De vertegenwoordigster van de ondernemer heeft ter zitting desgevraagd in eerste instantie verklaard dat de aangeboden vergoeding van 10% van de reissom, te weten een bedrag van € 150,–, uit coulance is aangeboden voor het algehele ongemak dat de consument heeft ervaren. In tweede instantie heeft zij desgevraagd verklaard dat daarbij zit inbegrepen het ongemak als gevolg van de verhuizing van het te kleine appartement naar het grotere appartement. Uit het dossier is dat laatste niet gebleken en de commissie kan zich niet aan de indruk onttrekken dat deze zienswijze eerst ter zitting vorm heeft gekregen. De commissie gaat er dan ook vanuit dat de consument nog geen vergoeding was aangeboden in verband met de toewijzing van het te kleine appartement en het daaruit voortvloeiende ongemak. Nu de ondernemer hiervoor een vergoeding heeft aangeboden, geeft de commissie de ondernemer in overweging om het coulance-aanbod van € 150,– voor het algehele ongemak gestand te doen, dit naast de door de commissie op te leggen vergoeding van (eveneens) € 150,–.
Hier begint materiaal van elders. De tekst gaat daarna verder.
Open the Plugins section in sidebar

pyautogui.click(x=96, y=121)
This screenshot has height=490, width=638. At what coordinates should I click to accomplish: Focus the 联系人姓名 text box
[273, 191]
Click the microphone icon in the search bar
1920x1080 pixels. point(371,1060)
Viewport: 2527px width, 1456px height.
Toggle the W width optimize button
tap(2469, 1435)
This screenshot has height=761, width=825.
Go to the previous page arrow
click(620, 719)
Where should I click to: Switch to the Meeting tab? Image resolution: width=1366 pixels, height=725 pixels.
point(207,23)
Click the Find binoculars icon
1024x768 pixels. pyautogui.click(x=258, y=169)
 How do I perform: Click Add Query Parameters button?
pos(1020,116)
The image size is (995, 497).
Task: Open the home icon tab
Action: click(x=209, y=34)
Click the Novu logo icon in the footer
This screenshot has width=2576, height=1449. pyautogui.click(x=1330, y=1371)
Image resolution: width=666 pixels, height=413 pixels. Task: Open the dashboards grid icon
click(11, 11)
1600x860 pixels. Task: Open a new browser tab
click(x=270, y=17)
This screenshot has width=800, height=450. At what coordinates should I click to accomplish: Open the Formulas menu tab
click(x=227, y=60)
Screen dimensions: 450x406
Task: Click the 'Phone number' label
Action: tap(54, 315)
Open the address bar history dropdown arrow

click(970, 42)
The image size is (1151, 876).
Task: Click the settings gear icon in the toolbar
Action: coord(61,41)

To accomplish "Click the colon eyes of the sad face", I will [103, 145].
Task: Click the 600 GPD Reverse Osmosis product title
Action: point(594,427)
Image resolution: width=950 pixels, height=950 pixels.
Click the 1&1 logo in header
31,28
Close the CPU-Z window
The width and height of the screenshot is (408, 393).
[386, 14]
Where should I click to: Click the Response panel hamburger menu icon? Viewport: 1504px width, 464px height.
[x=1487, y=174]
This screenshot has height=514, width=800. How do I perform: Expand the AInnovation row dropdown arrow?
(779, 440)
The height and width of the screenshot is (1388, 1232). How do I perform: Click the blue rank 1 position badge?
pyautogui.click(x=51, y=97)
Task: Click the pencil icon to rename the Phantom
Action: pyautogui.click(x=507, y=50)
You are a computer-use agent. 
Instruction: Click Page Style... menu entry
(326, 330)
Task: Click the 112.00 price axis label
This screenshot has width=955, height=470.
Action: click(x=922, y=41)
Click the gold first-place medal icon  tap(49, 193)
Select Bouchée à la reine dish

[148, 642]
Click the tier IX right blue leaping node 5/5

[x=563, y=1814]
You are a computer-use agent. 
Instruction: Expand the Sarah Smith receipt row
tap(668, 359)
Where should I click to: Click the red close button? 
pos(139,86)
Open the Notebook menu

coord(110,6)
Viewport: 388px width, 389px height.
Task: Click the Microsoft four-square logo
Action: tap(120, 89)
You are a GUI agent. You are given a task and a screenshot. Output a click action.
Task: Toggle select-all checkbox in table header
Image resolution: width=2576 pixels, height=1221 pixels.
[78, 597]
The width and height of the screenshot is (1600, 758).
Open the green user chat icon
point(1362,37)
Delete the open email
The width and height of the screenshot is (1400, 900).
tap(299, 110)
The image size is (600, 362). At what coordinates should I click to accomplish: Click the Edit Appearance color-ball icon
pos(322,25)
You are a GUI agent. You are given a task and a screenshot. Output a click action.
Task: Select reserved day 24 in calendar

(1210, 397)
Op grond van het voorgaande zal de commissie de klacht – voor zover die ziet op de toewijzing van een te klein appartement – gegrond verklaren en de klacht – voor zover die ziet op de staat van onderhoud van het grote appartement – ongegrond verklaren.

Derhalve wordt als volgt beslist.

Beslissing
De klacht – voor zover die ziet op de toewijzing van een te klein appartement – verklaart de commissie gegrond. De klacht – voor die ziet op de staat van onderhoud van het grote appartement – verklaart de commissie ongegrond.

De ondernemer dient de consument een vergoeding te betalen van € 150,–. Betaling daarvan dient plaats te vinden binnen een termijn van 30 dagen na de verzenddatum van dit bindend advies.

Bovendien dient de ondernemer overeenkomstig het reglement van de commissie een bedrag van € 127,50 aan de consument te vergoeden ter zake van het klachtengeld.

Overeenkomstig het reglement van de commissie is de ondernemer aan de commissie behandelingskosten verschuldigd.

Aldus beslist door de Geschillencommissie Reizen, bestaande uit de heer mr. H.A. van Gameren, voorzitter, de heer W.A.M. Hendrix, de heer mr. P.C. de Klerk, leden, op 17 november 2022.